Recommendation-adherent systematic lymph node sampling is not associated with increased complication rates in non-small cell lung cancer surgery—combined cardiothoracic center experience
Introduction
Lung cancer is the leading cause of cancer mortality worldwide (1). Surgery for lung cancer includes harvesting of lymph nodes to establish accurate cancer staging and can be carried out to variable extents ranging from more limited or selective lymph node sampling to full lymph node dissection with all adjacent mediastinal fatty tissue removed (2). During lung cancer surgery lymph nodes can be resected from several stations, specifically stations 2–11 (3). Limited sampling (LS) includes harvesting lymph nodes only from stations of immediate proximity to the tumor or only including lymph nodes that are in the lobe, whereas systematic lymph nodal sampling aims to collect a specific number of lymph nodes covering predefined stations that are not in the immediate surgical area of the lobe that is affected by a malignant tumor (4). The American College of Surgeons (ACS) Commission on Cancer’s current recommendation updated the sampling recommendation from harvesting 10 or more lymph nodes to three or more N2 stations with at least one N1 station included (5,6).

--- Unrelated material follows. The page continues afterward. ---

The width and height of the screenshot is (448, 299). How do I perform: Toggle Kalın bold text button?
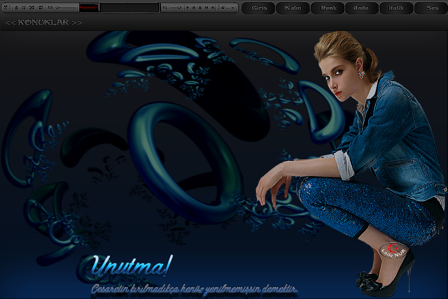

When considering the extent of lymph node harvesting, recommendation-adherent systematic sampling (RA) has been associated with less local recurrence than LS (7). More extensive lymph node harvesting may improve overall survival but has been associated with a mildly higher risk of perioperative complications (8,9). Furthermore, some studies have reported lower complication rates and faster recovery with a more conservative approach to lymph node harvesting (8,10). Although in large-scale multicenter study found no association between more extensive lymph node harvesting and complication rates, data from smaller centers are limited (11). Our aim was to determine whether more extensive lymph node harvesting is safe in a low- to medium-volume combined cardiothoracic center.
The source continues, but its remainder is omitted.